Potential Covid-19 transmission through asymptomatic carriers is a challenge to containment and adds to the logistic complexity in separating Covid-19 cases from non-cases in acute (cardiac) care.30 In general, test results occur hours after the acute intervention (i.e. primary PCI) has been performed. Moreover, there remains an issue on test sensitivity, more than specificity. The definitive test for SARS-CoV-2 is the real-time reverse transcriptase polymerase chain reaction (RT–PCR) test. It is believed to be highly specific, but with sensitivity reported as low as 60–70%.31–35 Thus, false negatives are a real clinical problem, and several negative tests might be required in a single case to be confident about excluding the disease. Here, chest computed tomography (CT) to detect Covid-19, even in asymptomatic patients, may become an asset.36,37 The sensitivity of chest CT is reported to be higher than RT–PCR (98% vs. 71%, respectively, P<0.001) and may be a valuable initial screening tool for Covid-19.35,38,39 Combining RT–PCR with chest CT may be an appropriate test strategy to separate Covid-19 cases from no-cases in centres performing invasive coronary diagnosis and treatment (Figures 1 and 2).

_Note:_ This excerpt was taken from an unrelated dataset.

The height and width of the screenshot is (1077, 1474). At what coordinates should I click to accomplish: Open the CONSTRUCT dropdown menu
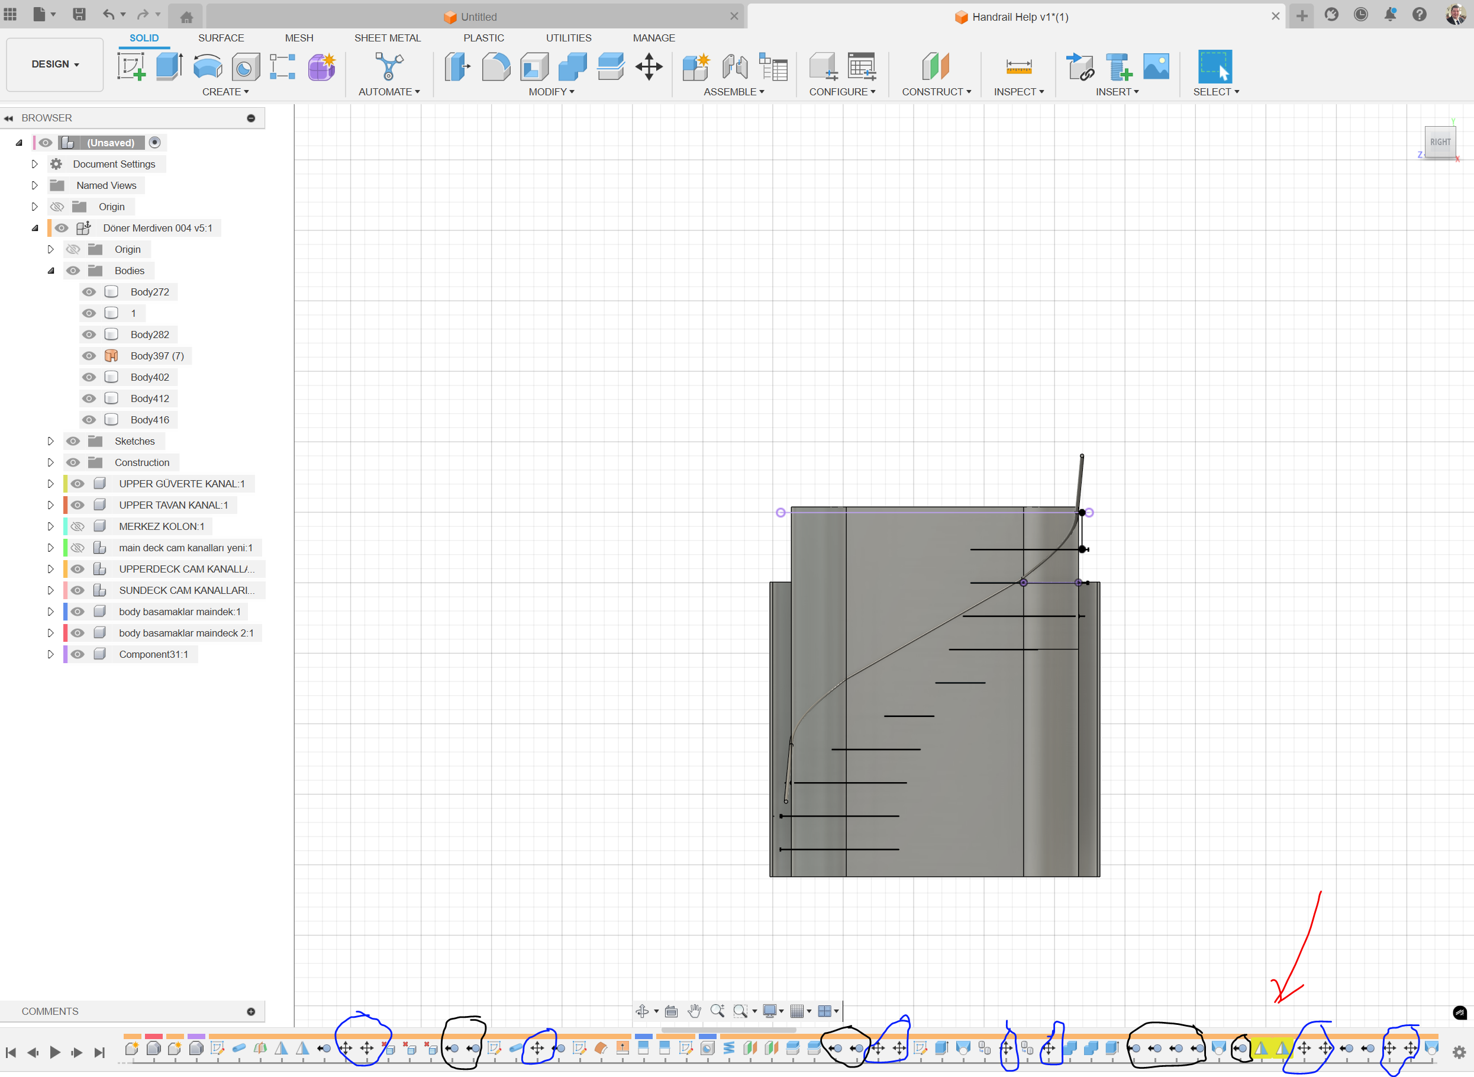click(x=936, y=91)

Organisation of emergency departments and inter or inhospital transfer
The emergency room should be divided into areas for receiving suspected Covid-19-infected patients (those with specific symptoms such as fever and dyspnoea) and for patients with other emergencies. Although not possible to organise for all emergency departments, a dedicated entry point and triage for cardiovascular emergencies (chest pain unit) might prove advantageous to accelerate diagnosis and treatment. Separate teams providing care in each of these areas might reduce the risk of cross-contaminations as important as maintaining separate areas throughout the hospital for both Covid-19-positive and negative patients for further care. If organised differently, Covid-19-positive patients should be transferred to intensive care units, coronary care units or wards in Covid-19 hospitals depending on their clinical status and presentation.
Conflict of interest
The author(s) declared no potential conflicts of interest with respect to the research, authorship, and/or publication of this article.
Funding
The author(s) received no financial support for the research, authorship, and/or publication of this article.